Chivot: With Stacker, anyone could build an app without knowing how to code. Does that mean we shouldn’t bother training people with digital skills? 

Skelly: We will always need software engineers who push the boundaries of what’s technically possible. But I don’t think everybody should need to become a software engineer in order to change the way they live and work through creating software tools to help them.

Just like desktop publishing allowed people without huge printing presses to produce professional printed materials, the same is happening with software. Nowadays, you can already create and publish a website with tools like Squarespace and Wix. The same is happening for apps—and we’re driving that!

I definitely think that we should be training people with digital skills, but they should be higher-level ones, like how to think about data flow and application structure, rather than ones tied to particular technologies. If you want a beautiful city, train a lot of architects, not bricklayers.

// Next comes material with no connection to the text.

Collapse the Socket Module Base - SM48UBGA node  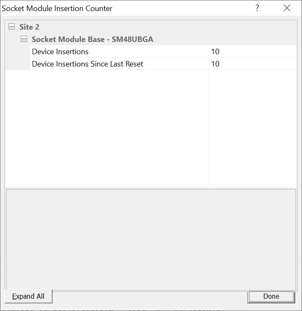click(x=24, y=39)
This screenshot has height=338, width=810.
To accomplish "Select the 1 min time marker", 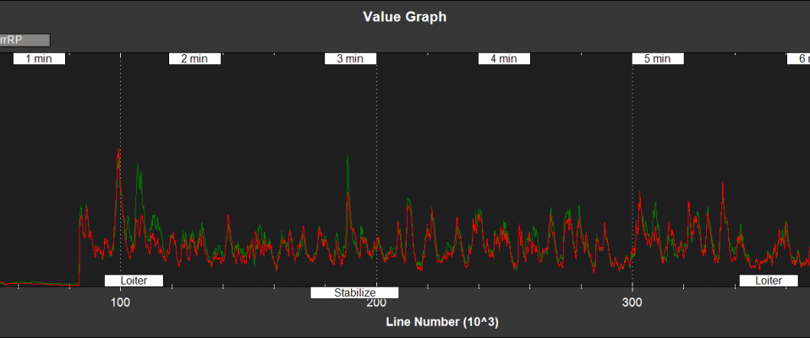I will 40,59.
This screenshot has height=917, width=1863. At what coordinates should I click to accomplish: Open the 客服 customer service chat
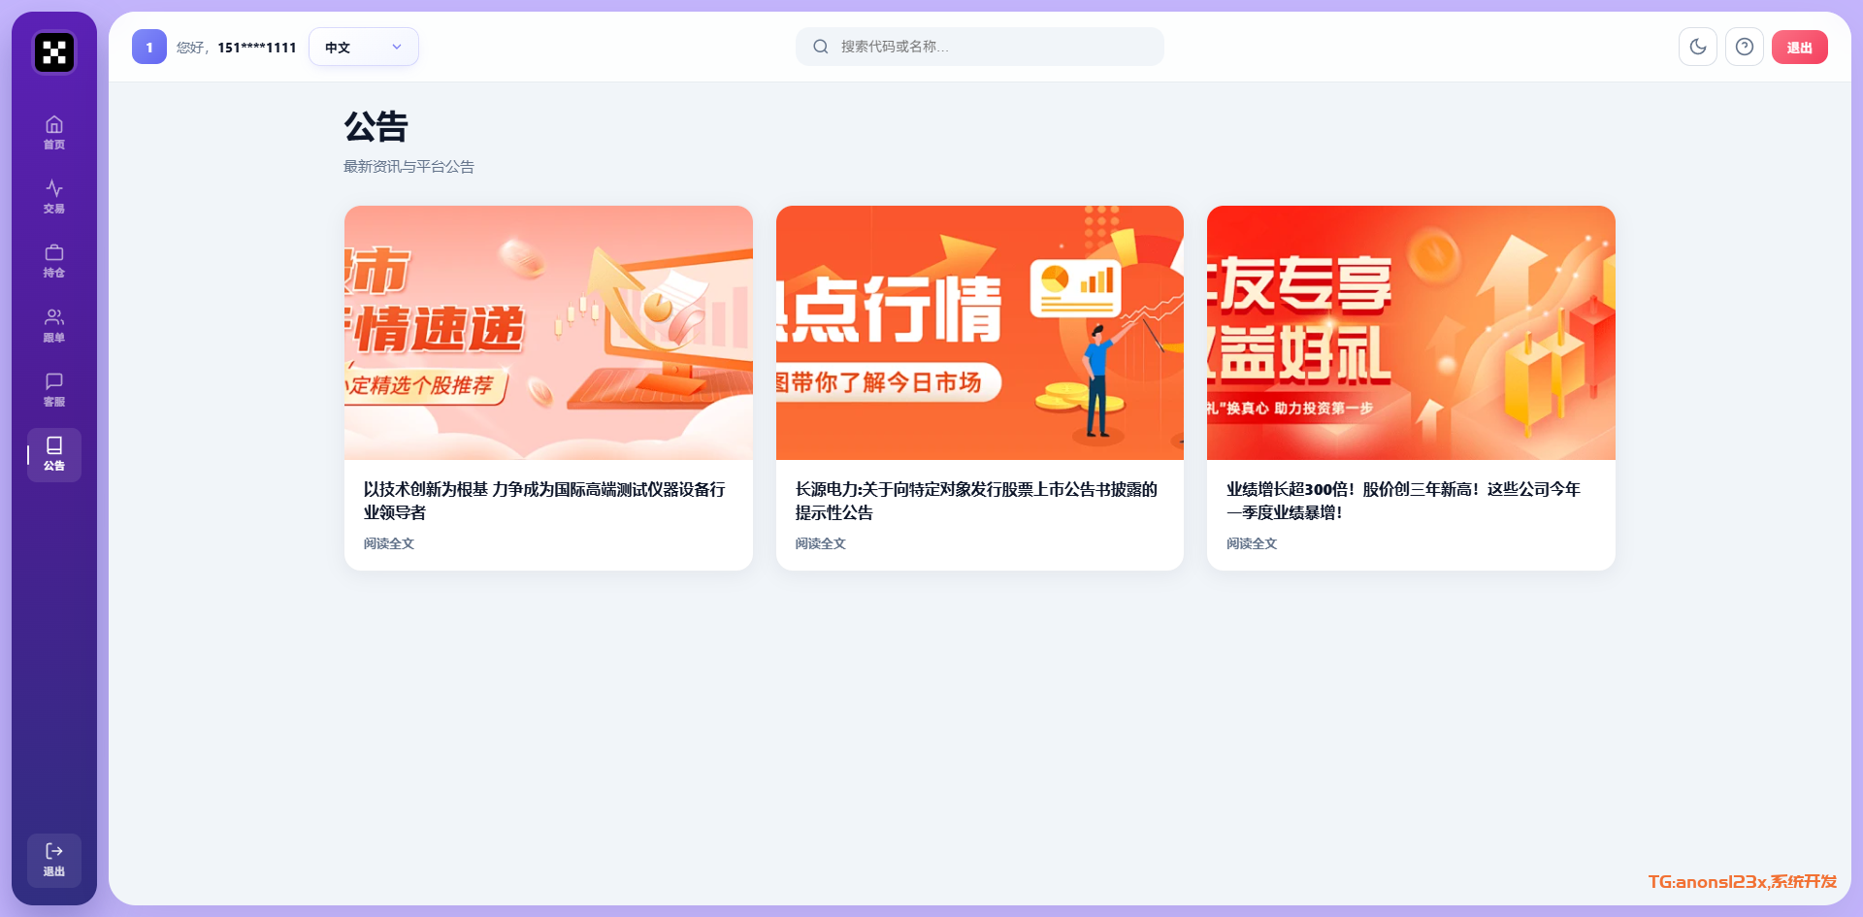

Chivot: How do you envisage to further develop and improve Stacker? 

Skelly: There are so many new products and services out there. I think people are embracing the fact that they don’t need to find the one vendor that does everything they need, and instead choosing lots of different ones that work for them. We’d like to be able to be a hub that integrates with whichever other systems they’re using, so that they can give their customers, partners and employees a great unified experience.

In the longer term, we see a new model emerging, both for software creation and ownership.

While there’s some software, like Word Processors for example, that any organization can use as it is, there’s a big gap between that and the really custom apps that businesses are creating today. Lots of these businesses are building completely custom apps, not because what they need is really unique and out-there, but because they need something that perfectly fits their business.

I think there’ll be a rise in what we’re calling “flexible software.” This is software that someone else has created to solve your problem, but they’ve created it in a way that you can modify every part of it to work how you want. When that happens, the line between “owner” and “creator” blurs, as people start customizing and combining the tools they buy to create something totally new.

As that model becomes more prevalent, we’ll need new tools and distribution methods, and we’re already starting work on how Stacker can help facilitate that.